There are just a few windows of opportunity to accept new information before the songs become a substitute for thinking. Youth is one time when minds can be opened to think.

I hope to see more and more young people questioning the lies that have served us all so poorly. That spark of hope burned brighter when I heard about The Fat Studies Reader and Fat Studies conferences and programs such as the one at San Diego State University. Here’s a quotation from:

Advocates say the field reached a tipping point in 2006, when three national conferences addressed fat studies.
“It’s a field that believes all people should be treated with respect, regardless of body size,” said Esther Rothblum, a San Diego State University professor who is considered a leading scholar in the field….


“People are suffering terribly due to weight prejudice,” said Sondra Solovay, a San Francisco attorney who co-edited
The Fat Studies Reader. “Weight prejudice can mask many other forms of prejudice that we already consider to be undesirable,” Solovay said, noting that many employers discriminate against heavy people who are also minorities, lesbians, women and elderly. “What difference does a number of a scale make when we’re talking about civil rights?”

Here’s one more reason I rejoice to see The Fat Studies Reader and fat studies being taught at colleges and universities–scholarly folks (and students who want to get good grades) will actually read the research that backs up each essay. Reading footnotes is like varsity sport in higher education and critical thinking is their job.

When university scholars stop, read the footnotes and actually think about scientific data and things like the sociological and psychological effects of prejudice, they can present the evidence to their students and encourage them to think as well.

Footnotes are optional for those who, like me, only occasionally read them. John Barrymore is famous for saying that reading footnotes was like going downstairs to answer the door while making love. However, I found a link that suggests it may have been Noel Coward who said that. They may both have said it–and this link, the computer equivalent of a footnote is optional

The irrepressible Marilyn Wann, who wrote a rousing Foreword to The Fat Studies Reader, told me the book is “Like a box of chocolates, each one has a different yummy filling.” Okay, I wasn’t taking notes, I do recall that she said “yummy” it’s the kind of word I could imagine her using. But if she didn’t say it, I will. Thought-provoking and yummy. A rare combination

Aside from civil rights issues, medical myth-busting, access and gender-related issues, The Fat Studies Reader also delves into popular cultural portrayals of fat people in books, movies and television.

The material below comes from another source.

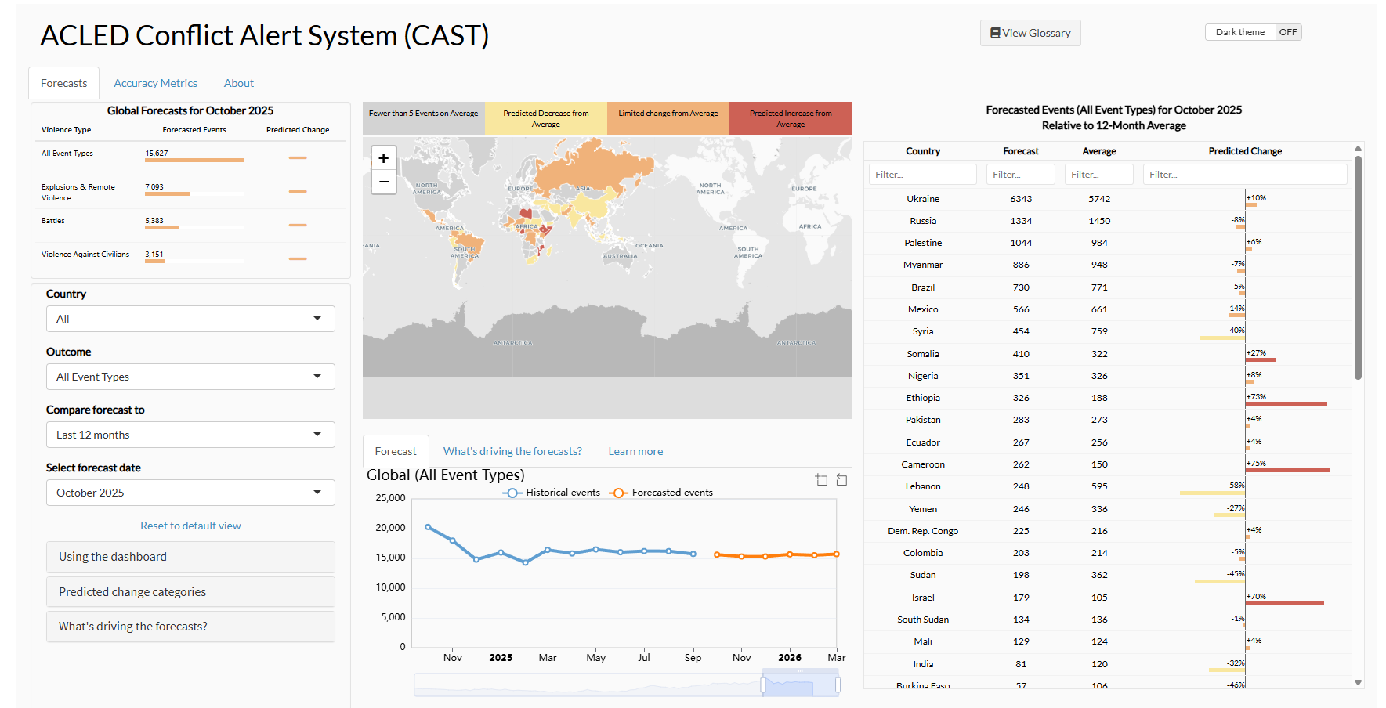Viewport: 1386px width, 708px height.
Task: Switch to the Accuracy Metrics tab
Action: pyautogui.click(x=155, y=83)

Other essays describe unique challenges faced by fat people in employment, dating, health care and out on the street in real life in a wide range of social contexts.

It’s a very accessible book, sometimes entertaining, sometimes heartbreaking, sometimes enraging. I love that the Judy Freespirit and Aldebaran’s 1973 Fat Liberation Manifesto is included as Appendix A!

See what I mean? Like a box of chocolates, and yet strangely empowering.